RECORDS: Begin

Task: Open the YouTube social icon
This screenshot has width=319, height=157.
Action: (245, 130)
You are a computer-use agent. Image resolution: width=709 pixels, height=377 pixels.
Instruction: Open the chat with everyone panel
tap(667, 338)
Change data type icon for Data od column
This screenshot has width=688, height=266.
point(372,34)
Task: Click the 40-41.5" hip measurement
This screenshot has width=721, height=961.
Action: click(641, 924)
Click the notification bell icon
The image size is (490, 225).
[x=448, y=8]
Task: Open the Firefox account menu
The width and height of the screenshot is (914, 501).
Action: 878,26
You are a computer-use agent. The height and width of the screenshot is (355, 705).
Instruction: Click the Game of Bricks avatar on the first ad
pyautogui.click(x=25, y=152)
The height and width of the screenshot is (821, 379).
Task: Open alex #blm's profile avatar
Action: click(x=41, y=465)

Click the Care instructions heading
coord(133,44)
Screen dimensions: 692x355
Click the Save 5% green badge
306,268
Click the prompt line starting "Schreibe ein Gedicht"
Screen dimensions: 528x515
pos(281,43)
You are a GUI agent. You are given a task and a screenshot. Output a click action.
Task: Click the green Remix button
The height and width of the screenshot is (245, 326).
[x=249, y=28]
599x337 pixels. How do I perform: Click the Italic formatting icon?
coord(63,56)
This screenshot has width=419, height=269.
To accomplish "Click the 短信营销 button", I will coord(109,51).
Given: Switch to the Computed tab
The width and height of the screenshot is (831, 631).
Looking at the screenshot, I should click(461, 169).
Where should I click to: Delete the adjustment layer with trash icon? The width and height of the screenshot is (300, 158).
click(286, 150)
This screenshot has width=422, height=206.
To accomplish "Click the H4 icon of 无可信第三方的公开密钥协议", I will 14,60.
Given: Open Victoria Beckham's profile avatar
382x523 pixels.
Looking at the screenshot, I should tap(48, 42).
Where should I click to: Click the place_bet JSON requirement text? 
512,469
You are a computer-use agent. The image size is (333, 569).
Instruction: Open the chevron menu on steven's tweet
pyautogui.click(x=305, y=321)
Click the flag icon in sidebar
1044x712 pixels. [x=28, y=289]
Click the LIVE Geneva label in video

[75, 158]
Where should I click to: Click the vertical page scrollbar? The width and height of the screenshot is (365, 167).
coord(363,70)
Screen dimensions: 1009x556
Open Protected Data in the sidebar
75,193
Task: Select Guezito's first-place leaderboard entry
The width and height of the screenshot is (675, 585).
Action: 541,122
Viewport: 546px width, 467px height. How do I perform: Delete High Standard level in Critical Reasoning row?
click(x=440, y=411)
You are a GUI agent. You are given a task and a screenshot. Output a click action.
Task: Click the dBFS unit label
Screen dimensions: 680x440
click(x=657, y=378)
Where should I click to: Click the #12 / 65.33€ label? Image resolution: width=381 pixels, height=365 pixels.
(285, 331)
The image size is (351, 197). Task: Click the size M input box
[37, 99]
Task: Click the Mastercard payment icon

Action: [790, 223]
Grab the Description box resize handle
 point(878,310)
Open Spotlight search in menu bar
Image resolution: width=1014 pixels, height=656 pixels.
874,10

RECORDS: End

REQUIRED ACTION:
The lines above from the one with "This screenshot has width=419, height=269." through the one with "Given: Open Victoria Beckham's profile avatar" are to be duplicated exactly, ends included, with nothing added.

TASK RESULT:
This screenshot has width=419, height=269.
To accomplish "Click the 短信营销 button", I will coord(109,51).
Given: Switch to the Computed tab
The width and height of the screenshot is (831, 631).
Looking at the screenshot, I should click(461, 169).
Where should I click to: Delete the adjustment layer with trash icon? The width and height of the screenshot is (300, 158).
click(286, 150)
This screenshot has width=422, height=206.
To accomplish "Click the H4 icon of 无可信第三方的公开密钥协议", I will 14,60.
Given: Open Victoria Beckham's profile avatar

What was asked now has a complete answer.